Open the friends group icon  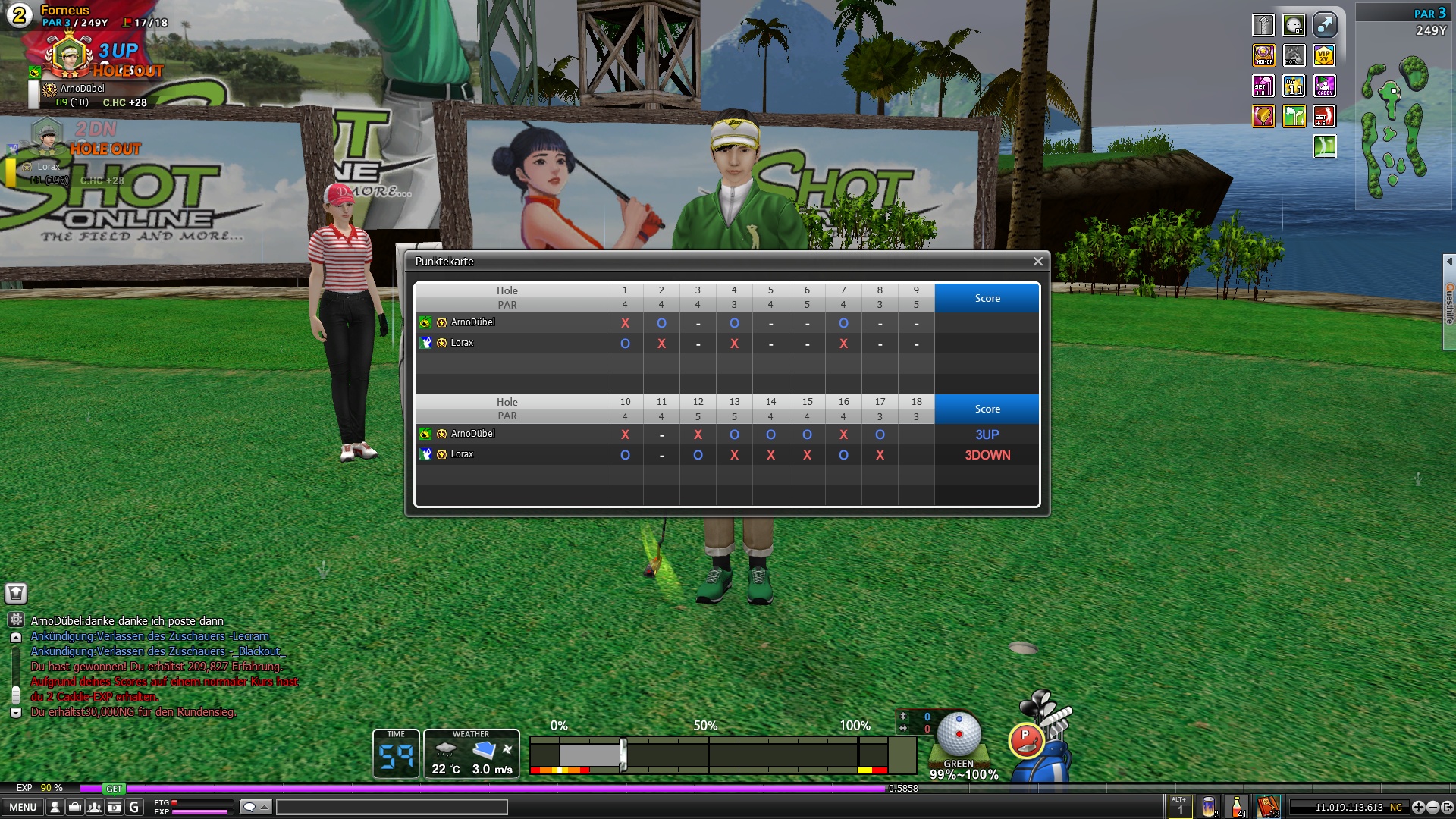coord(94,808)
---
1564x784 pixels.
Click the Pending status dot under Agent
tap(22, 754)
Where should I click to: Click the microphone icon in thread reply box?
...
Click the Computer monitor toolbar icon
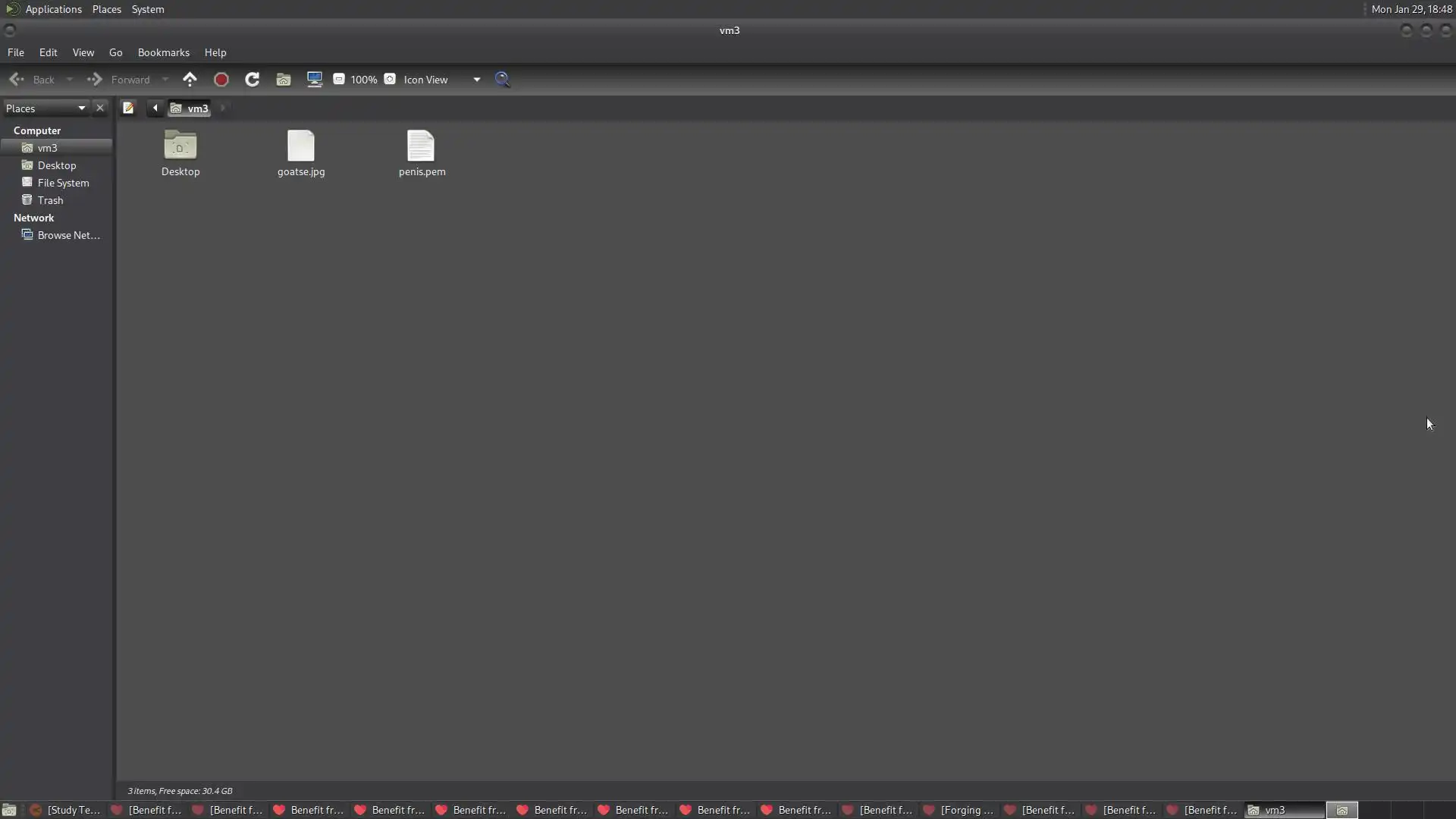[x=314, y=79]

[Work instructions]
Lines to set down from above: the line with "1564x784 pixels.", the line with "Where should I", and every line between, each exactly as written.

[Task result]
1564x784 pixels.
Click the Pending status dot under Agent
tap(22, 754)
Where should I click to: Click the microphone icon in thread reply box?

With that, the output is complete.